I start with their crispy chicken. It’s not terribly crispy, but the meat is lavishly plentiful and moist. Make sure to squeeze the lemon on it (essential), and dip it in a fairly excellent spicy sauce—a thick, fresh puree tasting of habaneros. Their pork buns are fine, a little boring and a little sweet with the sauce on the pork belly, although the actual buns—that magical Chinese sorta-bread that tastes like a savory marshmallow—are spot on.

I start mentally writing their obit and then—oh god, I find it. That special thing. The reason for the lines in Irvine. If this part of the city is a vampire, the shoyu ramen is their crucifix. There are four major kinds of ramen: tonkotsu (pork), shio (salt), miso (fermented bean paste), and shoyu (soy sauce). Tonkotsu is almost always the main attraction at ramen shops. And HiroNori’s tonkotsu is very nice. But shoyu is the star.

What makes HiroNori’s so special? Has to be the high quality of the soy sauce they use in their base. Ramen is all about the broth, and ramen broth is all about the base—called tare in Japanese. The base is a signature blend of sauces and seasonings (usually soy, sake, mirin, garlic, miso, etc.). The tare is the heart and soul of ramen, its big bang of flavor. And HiroNori’s tare uses a soy sauce that’s barrel-aged for two years.

In the US, we basically know two kinds of soy sauce—regular, and low sodium. That’s like knowing “red wine and white wine.” Soy sauce can be infinitely complex depending on length of age, whether oak or steel barrels, etc. After WWII left the country with an abundance of steel, many Japanese soy sauce makers started aging in steel tanks. Something is lost with metal; wood barrels are alive, harbor beneficial microbes that develop a richer, more flavorful soy sauce. The practice of aging in wood vessels, called kioke in Japan, is making a comeback. 
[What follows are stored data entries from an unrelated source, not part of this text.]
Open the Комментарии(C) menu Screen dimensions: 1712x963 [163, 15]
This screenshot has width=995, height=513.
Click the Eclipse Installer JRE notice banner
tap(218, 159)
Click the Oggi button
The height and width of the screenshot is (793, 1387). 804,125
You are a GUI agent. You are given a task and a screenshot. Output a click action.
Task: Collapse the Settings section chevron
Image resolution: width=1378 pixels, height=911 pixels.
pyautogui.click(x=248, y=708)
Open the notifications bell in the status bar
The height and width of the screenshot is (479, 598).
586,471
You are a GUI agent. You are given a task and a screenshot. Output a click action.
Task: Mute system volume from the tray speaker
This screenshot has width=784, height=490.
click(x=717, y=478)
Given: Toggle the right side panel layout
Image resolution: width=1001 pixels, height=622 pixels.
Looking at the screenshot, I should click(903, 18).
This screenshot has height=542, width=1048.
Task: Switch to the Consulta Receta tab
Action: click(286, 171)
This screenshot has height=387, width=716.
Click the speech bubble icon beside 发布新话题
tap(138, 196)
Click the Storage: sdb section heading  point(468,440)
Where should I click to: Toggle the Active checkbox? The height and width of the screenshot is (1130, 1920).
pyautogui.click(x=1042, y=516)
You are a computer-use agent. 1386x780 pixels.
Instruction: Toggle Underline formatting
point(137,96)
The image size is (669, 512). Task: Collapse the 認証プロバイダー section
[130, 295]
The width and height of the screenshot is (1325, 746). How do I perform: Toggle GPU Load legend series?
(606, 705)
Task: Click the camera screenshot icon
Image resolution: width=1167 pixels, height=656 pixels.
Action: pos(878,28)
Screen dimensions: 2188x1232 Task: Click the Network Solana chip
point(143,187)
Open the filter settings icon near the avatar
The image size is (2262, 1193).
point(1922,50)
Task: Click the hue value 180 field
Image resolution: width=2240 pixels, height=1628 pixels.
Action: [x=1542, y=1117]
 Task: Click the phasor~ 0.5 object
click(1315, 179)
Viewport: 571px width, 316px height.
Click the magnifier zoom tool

I ask a HiroNori representative how theirs is aged. She refuses to spill secrets, but does send a photo of wooden barrels. I have to believe this is the secret. Because whatever soy sauce HiroNori is using in their shoyu is intoxicating, deeply flavorful stuff. They mix that with chicken broth (and a little pork broth), add chashu (charred pork belly), scallions, spinach, bamboo, and kaiware sprouts. I wouldn’t doctor it too much. It’s just about perfect as is.

I don’t care if they craft it in an LA factory or in a drug lab. This ramen’s delicious.